Assigned task — Restate each of the lines given below, word for word.

Excerpts from a dataset:
————

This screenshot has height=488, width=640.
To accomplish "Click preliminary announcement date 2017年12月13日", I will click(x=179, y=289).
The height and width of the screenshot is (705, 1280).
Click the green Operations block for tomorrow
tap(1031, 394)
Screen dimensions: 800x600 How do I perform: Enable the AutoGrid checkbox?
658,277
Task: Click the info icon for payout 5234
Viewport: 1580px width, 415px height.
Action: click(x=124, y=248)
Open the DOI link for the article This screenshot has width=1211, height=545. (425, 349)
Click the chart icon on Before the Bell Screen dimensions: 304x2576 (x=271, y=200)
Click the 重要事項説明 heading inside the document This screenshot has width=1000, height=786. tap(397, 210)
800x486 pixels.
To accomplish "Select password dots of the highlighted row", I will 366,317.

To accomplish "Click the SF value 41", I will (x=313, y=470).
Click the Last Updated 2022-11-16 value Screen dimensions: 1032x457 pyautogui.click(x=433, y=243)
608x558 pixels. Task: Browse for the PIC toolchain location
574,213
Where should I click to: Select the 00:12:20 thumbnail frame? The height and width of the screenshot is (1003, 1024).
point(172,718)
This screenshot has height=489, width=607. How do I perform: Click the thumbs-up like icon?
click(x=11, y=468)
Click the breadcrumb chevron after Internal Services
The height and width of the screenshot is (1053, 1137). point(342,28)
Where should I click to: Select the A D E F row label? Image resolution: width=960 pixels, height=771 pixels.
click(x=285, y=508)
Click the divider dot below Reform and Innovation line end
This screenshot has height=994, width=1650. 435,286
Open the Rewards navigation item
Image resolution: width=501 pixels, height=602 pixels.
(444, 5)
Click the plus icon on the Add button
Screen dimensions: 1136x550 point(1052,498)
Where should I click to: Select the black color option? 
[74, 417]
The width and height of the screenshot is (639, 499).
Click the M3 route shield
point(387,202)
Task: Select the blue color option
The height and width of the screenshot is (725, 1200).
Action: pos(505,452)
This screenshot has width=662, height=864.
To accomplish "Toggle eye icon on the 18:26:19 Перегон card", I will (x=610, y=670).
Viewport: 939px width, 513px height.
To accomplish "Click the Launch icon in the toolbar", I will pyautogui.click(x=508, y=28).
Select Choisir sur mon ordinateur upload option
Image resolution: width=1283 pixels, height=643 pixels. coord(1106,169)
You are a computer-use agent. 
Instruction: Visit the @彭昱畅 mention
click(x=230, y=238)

————

Exercise solution —
This screenshot has height=488, width=640.
To accomplish "Click preliminary announcement date 2017年12月13日", I will click(x=179, y=289).
The height and width of the screenshot is (705, 1280).
Click the green Operations block for tomorrow
tap(1031, 394)
Screen dimensions: 800x600 How do I perform: Enable the AutoGrid checkbox?
658,277
Task: Click the info icon for payout 5234
Viewport: 1580px width, 415px height.
Action: click(x=124, y=248)
Open the DOI link for the article This screenshot has width=1211, height=545. (425, 349)
Click the chart icon on Before the Bell Screen dimensions: 304x2576 (x=271, y=200)
Click the 重要事項説明 heading inside the document This screenshot has width=1000, height=786. tap(397, 210)
800x486 pixels.
To accomplish "Select password dots of the highlighted row", I will 366,317.

To accomplish "Click the SF value 41", I will (x=313, y=470).
Click the Last Updated 2022-11-16 value Screen dimensions: 1032x457 pyautogui.click(x=433, y=243)
608x558 pixels. Task: Browse for the PIC toolchain location
574,213
Where should I click to: Select the 00:12:20 thumbnail frame? The height and width of the screenshot is (1003, 1024).
point(172,718)
This screenshot has height=489, width=607. How do I perform: Click the thumbs-up like icon?
click(x=11, y=468)
Click the breadcrumb chevron after Internal Services
The height and width of the screenshot is (1053, 1137). point(342,28)
Where should I click to: Select the A D E F row label? Image resolution: width=960 pixels, height=771 pixels.
click(x=285, y=508)
Click the divider dot below Reform and Innovation line end
This screenshot has height=994, width=1650. 435,286
Open the Rewards navigation item
Image resolution: width=501 pixels, height=602 pixels.
(444, 5)
Click the plus icon on the Add button
Screen dimensions: 1136x550 point(1052,498)
Where should I click to: Select the black color option? 
[74, 417]
The width and height of the screenshot is (639, 499).
Click the M3 route shield
point(387,202)
Task: Select the blue color option
The height and width of the screenshot is (725, 1200).
Action: pos(505,452)
This screenshot has width=662, height=864.
To accomplish "Toggle eye icon on the 18:26:19 Перегон card", I will (x=610, y=670).
Viewport: 939px width, 513px height.
To accomplish "Click the Launch icon in the toolbar", I will pyautogui.click(x=508, y=28).
Select Choisir sur mon ordinateur upload option
Image resolution: width=1283 pixels, height=643 pixels. coord(1106,169)
You are a computer-use agent. 
Instruction: Visit the @彭昱畅 mention
click(x=230, y=238)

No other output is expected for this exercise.